___ INFORMATION ___

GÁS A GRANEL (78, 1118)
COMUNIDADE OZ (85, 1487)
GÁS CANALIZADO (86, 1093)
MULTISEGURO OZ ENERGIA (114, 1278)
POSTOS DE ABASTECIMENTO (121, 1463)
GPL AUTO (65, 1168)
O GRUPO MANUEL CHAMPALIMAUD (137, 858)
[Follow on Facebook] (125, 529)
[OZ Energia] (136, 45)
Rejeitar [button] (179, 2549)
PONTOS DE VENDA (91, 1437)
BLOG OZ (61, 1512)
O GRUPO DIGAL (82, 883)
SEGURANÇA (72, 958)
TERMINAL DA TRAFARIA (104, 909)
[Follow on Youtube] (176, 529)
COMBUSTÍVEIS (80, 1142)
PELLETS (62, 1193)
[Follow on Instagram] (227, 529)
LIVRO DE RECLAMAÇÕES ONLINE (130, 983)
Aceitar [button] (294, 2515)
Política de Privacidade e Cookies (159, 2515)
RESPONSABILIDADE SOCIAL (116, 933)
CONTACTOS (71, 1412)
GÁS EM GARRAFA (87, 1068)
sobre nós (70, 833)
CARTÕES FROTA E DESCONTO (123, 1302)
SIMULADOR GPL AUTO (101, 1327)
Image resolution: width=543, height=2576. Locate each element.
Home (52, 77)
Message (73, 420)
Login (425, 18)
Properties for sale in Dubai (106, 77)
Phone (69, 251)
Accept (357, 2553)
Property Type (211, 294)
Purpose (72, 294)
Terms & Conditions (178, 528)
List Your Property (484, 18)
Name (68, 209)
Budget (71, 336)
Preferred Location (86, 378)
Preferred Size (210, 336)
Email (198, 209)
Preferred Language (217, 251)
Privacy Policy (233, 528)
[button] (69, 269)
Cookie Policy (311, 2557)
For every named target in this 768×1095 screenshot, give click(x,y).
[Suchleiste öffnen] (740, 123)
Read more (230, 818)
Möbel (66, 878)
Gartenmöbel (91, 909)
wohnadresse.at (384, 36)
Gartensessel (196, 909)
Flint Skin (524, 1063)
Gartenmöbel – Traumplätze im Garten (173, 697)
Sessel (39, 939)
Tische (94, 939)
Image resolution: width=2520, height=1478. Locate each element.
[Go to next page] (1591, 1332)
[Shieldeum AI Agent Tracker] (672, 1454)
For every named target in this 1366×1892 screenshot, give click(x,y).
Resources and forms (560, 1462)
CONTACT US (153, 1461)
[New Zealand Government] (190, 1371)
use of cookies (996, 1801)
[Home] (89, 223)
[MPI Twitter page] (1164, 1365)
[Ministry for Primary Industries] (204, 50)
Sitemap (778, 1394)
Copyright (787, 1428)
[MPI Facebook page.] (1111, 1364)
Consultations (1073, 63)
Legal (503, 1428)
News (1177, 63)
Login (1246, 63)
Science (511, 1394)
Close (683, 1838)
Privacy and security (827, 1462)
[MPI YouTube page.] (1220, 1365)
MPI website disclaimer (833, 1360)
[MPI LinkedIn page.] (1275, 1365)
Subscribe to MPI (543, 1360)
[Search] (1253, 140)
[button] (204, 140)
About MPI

___

**WORK ORDER:** Go through the data above and return every line exactly.

**WRITTEN SOLUTION:**
GÁS A GRANEL (78, 1118)
COMUNIDADE OZ (85, 1487)
GÁS CANALIZADO (86, 1093)
MULTISEGURO OZ ENERGIA (114, 1278)
POSTOS DE ABASTECIMENTO (121, 1463)
GPL AUTO (65, 1168)
O GRUPO MANUEL CHAMPALIMAUD (137, 858)
[Follow on Facebook] (125, 529)
[OZ Energia] (136, 45)
Rejeitar [button] (179, 2549)
PONTOS DE VENDA (91, 1437)
BLOG OZ (61, 1512)
O GRUPO DIGAL (82, 883)
SEGURANÇA (72, 958)
TERMINAL DA TRAFARIA (104, 909)
[Follow on Youtube] (176, 529)
COMBUSTÍVEIS (80, 1142)
PELLETS (62, 1193)
[Follow on Instagram] (227, 529)
LIVRO DE RECLAMAÇÕES ONLINE (130, 983)
Aceitar [button] (294, 2515)
Política de Privacidade e Cookies (159, 2515)
RESPONSABILIDADE SOCIAL (116, 933)
CONTACTOS (71, 1412)
GÁS EM GARRAFA (87, 1068)
sobre nós (70, 833)
CARTÕES FROTA E DESCONTO (123, 1302)
SIMULADOR GPL AUTO (101, 1327)
Image resolution: width=543, height=2576. Locate each element.
Home (52, 77)
Message (73, 420)
Login (425, 18)
Properties for sale in Dubai (106, 77)
Phone (69, 251)
Accept (357, 2553)
Property Type (211, 294)
Purpose (72, 294)
Terms & Conditions (178, 528)
List Your Property (484, 18)
Name (68, 209)
Budget (71, 336)
Preferred Location (86, 378)
Preferred Size (210, 336)
Email (198, 209)
Preferred Language (217, 251)
Privacy Policy (233, 528)
[button] (69, 269)
Cookie Policy (311, 2557)
For every named target in this 768×1095 screenshot, give click(x,y).
[Suchleiste öffnen] (740, 123)
Read more (230, 818)
Möbel (66, 878)
Gartenmöbel (91, 909)
wohnadresse.at (384, 36)
Gartensessel (196, 909)
Flint Skin (524, 1063)
Gartenmöbel – Traumplätze im Garten (173, 697)
Sessel (39, 939)
Tische (94, 939)
Image resolution: width=2520, height=1478. Locate each element.
[Go to next page] (1591, 1332)
[Shieldeum AI Agent Tracker] (672, 1454)
For every named target in this 1366×1892 screenshot, give click(x,y).
Resources and forms (560, 1462)
CONTACT US (153, 1461)
[New Zealand Government] (190, 1371)
use of cookies (996, 1801)
[Home] (89, 223)
[MPI Twitter page] (1164, 1365)
[Ministry for Primary Industries] (204, 50)
Sitemap (778, 1394)
Copyright (787, 1428)
[MPI Facebook page.] (1111, 1364)
Consultations (1073, 63)
Legal (503, 1428)
News (1177, 63)
Login (1246, 63)
Science (511, 1394)
Close (683, 1838)
Privacy and security (827, 1462)
[MPI YouTube page.] (1220, 1365)
MPI website disclaimer (833, 1360)
[MPI LinkedIn page.] (1275, 1365)
Subscribe to MPI (543, 1360)
[Search] (1253, 140)
[button] (204, 140)
About MPI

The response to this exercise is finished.